OBJECTIVE –
In the listing, from the line with "Image resolution: width=1296" up to and including the line with "Select the Arrow", change "dropdown" to "drop-down". Return only those lines, with everything else left as it is.

A block of data:
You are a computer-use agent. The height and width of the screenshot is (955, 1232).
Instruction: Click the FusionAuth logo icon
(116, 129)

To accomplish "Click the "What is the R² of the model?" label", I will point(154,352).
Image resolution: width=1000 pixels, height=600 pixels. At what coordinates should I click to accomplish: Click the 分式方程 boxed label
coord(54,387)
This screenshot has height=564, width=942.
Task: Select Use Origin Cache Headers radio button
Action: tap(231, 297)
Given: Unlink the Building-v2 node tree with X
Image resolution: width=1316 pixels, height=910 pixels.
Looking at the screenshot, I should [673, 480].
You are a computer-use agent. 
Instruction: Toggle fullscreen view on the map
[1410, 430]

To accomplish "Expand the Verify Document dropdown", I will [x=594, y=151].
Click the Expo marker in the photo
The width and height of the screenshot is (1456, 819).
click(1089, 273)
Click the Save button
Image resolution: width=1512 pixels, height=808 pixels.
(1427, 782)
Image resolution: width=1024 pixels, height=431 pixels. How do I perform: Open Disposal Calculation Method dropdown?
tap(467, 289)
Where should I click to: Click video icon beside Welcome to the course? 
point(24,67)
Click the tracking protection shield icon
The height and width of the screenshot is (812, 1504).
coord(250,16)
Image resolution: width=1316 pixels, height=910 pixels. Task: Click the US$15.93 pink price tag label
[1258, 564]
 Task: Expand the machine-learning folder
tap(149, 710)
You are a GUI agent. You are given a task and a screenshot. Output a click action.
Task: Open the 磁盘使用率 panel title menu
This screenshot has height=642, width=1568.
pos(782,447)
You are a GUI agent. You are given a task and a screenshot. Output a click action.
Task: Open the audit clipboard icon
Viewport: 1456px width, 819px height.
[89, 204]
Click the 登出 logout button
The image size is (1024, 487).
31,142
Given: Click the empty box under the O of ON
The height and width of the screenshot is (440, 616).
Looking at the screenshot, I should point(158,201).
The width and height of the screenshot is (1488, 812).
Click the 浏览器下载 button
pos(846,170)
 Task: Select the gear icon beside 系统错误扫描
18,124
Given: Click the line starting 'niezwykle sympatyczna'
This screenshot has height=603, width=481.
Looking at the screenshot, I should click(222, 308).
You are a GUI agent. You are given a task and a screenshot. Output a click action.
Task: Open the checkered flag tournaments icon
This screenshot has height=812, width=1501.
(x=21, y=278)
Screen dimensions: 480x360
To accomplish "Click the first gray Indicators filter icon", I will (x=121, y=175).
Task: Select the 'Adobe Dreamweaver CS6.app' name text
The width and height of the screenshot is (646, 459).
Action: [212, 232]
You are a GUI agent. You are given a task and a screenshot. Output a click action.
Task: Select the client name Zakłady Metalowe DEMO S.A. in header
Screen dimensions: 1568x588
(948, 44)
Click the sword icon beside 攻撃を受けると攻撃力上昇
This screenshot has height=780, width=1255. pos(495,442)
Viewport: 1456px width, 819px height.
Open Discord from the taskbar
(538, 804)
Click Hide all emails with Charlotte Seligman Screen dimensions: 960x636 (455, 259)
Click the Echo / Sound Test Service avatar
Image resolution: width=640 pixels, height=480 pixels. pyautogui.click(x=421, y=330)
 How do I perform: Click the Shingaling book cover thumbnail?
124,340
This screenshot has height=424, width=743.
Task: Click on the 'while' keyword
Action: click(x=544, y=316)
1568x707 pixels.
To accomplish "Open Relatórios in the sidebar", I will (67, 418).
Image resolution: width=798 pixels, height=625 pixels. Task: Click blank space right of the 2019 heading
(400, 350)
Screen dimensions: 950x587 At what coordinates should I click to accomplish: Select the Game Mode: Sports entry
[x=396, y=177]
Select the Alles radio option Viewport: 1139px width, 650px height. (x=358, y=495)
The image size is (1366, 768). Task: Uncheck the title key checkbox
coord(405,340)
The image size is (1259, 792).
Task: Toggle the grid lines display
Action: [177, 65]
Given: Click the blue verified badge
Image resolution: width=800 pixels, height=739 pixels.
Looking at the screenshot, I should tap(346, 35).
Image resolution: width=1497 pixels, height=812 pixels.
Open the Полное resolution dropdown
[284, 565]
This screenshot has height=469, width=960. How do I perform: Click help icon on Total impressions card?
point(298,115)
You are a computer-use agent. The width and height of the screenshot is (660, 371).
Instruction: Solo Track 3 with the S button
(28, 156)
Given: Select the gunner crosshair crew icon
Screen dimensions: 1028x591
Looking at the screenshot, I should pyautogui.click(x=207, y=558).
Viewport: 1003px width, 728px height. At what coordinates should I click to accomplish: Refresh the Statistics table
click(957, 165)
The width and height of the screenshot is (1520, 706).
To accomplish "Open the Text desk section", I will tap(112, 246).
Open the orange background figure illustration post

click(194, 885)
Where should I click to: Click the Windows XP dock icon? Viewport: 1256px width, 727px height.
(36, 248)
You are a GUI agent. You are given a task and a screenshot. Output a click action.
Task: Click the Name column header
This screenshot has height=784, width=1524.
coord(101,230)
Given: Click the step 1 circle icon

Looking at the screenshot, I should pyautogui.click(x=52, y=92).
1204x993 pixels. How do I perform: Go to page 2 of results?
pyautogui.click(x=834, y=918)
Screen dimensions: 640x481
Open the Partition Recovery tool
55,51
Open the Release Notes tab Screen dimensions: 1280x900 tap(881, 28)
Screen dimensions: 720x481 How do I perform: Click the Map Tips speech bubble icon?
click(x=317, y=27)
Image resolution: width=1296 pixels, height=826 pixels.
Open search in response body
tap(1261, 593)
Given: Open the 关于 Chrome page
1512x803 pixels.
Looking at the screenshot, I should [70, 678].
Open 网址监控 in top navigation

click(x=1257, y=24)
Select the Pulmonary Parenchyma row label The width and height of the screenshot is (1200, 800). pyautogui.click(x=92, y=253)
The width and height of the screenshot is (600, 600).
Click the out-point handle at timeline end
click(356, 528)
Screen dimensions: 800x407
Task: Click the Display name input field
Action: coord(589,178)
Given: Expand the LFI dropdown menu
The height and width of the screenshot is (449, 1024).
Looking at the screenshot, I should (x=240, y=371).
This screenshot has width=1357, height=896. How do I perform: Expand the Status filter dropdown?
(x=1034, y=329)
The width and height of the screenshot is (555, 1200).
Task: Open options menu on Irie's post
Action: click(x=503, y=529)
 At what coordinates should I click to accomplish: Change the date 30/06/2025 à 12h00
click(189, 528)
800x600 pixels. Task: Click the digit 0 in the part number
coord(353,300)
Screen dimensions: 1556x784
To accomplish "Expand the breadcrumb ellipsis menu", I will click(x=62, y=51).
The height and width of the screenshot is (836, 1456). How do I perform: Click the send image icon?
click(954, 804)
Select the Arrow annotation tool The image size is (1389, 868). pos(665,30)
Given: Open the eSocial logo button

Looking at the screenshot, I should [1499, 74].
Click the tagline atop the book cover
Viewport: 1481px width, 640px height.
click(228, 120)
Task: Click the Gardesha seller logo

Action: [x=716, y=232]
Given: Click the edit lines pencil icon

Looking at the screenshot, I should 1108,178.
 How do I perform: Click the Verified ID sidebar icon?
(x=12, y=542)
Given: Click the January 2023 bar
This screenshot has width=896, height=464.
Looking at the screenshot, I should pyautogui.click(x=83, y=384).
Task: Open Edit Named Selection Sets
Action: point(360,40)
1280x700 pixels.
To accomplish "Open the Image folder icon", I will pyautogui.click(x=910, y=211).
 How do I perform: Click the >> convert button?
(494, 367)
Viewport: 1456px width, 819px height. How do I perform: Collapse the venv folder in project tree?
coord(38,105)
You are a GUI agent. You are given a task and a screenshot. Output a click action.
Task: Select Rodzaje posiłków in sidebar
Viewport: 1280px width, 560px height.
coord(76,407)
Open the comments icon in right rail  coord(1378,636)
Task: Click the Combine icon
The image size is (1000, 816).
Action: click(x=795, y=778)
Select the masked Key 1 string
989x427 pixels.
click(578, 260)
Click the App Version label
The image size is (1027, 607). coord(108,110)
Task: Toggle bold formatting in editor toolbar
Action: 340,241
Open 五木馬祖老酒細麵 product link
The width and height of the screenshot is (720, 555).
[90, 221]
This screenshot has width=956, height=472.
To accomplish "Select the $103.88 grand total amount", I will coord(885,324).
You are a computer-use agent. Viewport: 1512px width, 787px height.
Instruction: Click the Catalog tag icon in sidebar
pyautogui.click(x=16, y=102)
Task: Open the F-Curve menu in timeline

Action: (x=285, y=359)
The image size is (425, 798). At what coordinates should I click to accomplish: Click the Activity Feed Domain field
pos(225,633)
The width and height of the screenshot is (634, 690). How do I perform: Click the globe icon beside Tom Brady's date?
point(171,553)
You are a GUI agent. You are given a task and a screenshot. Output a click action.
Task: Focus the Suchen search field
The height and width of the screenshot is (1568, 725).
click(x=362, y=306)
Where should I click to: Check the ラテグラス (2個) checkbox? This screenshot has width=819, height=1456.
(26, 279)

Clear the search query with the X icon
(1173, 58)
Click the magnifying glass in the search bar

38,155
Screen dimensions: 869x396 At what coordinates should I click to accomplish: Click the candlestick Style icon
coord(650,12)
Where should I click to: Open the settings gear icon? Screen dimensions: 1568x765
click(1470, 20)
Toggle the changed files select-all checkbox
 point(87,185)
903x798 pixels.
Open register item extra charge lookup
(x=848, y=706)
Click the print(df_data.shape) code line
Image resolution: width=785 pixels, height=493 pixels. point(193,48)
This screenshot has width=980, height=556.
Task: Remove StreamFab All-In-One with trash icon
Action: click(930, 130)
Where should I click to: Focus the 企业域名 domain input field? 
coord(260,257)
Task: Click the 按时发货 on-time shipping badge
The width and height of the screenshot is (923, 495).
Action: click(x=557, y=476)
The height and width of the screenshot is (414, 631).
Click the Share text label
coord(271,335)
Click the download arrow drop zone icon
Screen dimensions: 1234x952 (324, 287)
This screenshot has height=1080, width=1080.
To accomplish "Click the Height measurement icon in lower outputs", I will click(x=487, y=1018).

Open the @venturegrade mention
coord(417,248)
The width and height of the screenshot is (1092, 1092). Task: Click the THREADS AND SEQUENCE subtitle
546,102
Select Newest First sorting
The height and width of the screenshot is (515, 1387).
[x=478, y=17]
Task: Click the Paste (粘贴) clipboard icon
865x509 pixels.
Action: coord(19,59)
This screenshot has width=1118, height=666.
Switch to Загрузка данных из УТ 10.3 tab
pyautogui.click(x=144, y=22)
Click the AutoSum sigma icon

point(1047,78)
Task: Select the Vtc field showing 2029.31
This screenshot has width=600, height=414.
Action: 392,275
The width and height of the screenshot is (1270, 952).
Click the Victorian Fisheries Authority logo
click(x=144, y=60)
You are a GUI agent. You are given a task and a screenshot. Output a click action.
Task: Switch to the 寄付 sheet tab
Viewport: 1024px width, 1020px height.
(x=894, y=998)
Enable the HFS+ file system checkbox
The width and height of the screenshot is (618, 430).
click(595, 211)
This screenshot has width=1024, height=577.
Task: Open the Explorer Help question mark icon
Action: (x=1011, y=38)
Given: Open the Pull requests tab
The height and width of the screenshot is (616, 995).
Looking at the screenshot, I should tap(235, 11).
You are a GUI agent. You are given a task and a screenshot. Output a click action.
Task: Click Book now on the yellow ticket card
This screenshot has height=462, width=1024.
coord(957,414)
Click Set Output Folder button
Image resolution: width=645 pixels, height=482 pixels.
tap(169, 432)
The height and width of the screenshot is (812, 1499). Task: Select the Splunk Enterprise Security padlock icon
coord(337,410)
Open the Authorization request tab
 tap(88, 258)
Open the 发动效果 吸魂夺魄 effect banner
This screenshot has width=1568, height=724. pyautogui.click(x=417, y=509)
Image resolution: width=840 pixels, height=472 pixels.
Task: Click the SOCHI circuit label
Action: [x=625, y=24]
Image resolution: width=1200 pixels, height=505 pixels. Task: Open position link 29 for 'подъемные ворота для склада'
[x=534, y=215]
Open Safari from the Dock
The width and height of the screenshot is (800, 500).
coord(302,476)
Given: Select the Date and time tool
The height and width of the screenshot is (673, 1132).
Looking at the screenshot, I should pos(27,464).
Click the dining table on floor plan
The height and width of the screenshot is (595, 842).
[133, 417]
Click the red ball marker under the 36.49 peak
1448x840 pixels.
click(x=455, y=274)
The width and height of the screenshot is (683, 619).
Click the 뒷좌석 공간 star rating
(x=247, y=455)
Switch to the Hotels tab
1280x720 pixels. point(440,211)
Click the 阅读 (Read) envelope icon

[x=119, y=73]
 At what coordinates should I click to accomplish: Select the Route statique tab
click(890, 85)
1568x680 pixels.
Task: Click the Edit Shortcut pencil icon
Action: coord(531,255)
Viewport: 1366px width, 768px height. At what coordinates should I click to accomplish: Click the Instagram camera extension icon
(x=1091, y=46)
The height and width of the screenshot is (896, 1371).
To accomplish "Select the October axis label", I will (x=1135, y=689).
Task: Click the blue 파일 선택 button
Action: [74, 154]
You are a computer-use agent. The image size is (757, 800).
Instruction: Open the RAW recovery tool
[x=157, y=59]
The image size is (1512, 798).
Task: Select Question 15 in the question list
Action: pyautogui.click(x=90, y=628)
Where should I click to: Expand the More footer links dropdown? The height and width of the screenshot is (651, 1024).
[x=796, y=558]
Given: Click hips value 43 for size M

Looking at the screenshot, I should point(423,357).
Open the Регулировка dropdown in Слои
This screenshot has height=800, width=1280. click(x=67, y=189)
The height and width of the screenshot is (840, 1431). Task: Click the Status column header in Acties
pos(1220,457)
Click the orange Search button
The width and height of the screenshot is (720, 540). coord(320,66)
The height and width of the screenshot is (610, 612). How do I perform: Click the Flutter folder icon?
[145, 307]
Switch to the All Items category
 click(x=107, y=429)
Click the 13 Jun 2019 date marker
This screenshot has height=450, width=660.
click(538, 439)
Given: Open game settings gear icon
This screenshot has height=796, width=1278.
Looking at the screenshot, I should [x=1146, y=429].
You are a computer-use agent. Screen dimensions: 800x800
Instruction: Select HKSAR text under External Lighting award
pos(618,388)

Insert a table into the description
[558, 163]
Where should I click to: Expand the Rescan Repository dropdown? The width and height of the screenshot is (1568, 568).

RESPONSE TO THIS TASK –
Image resolution: width=1296 pixels, height=826 pixels.
Open search in response body
tap(1261, 593)
Given: Open the 关于 Chrome page
1512x803 pixels.
Looking at the screenshot, I should [70, 678].
Open 网址监控 in top navigation

click(x=1257, y=24)
Select the Pulmonary Parenchyma row label The width and height of the screenshot is (1200, 800). pyautogui.click(x=92, y=253)
The width and height of the screenshot is (600, 600).
Click the out-point handle at timeline end
click(356, 528)
Screen dimensions: 800x407
Task: Click the Display name input field
Action: coord(589,178)
Given: Expand the LFI drop-down menu
The height and width of the screenshot is (449, 1024).
Looking at the screenshot, I should (x=240, y=371).
This screenshot has width=1357, height=896. How do I perform: Expand the Status filter drop-down?
(x=1034, y=329)
The width and height of the screenshot is (555, 1200).
Task: Open options menu on Irie's post
Action: click(x=503, y=529)
 At what coordinates should I click to accomplish: Change the date 30/06/2025 à 12h00
click(189, 528)
800x600 pixels. Task: Click the digit 0 in the part number
coord(353,300)
Screen dimensions: 1556x784
To accomplish "Expand the breadcrumb ellipsis menu", I will click(x=62, y=51).
The height and width of the screenshot is (836, 1456). How do I perform: Click the send image icon?
click(954, 804)
Select the Arrow annotation tool The image size is (1389, 868). pos(665,30)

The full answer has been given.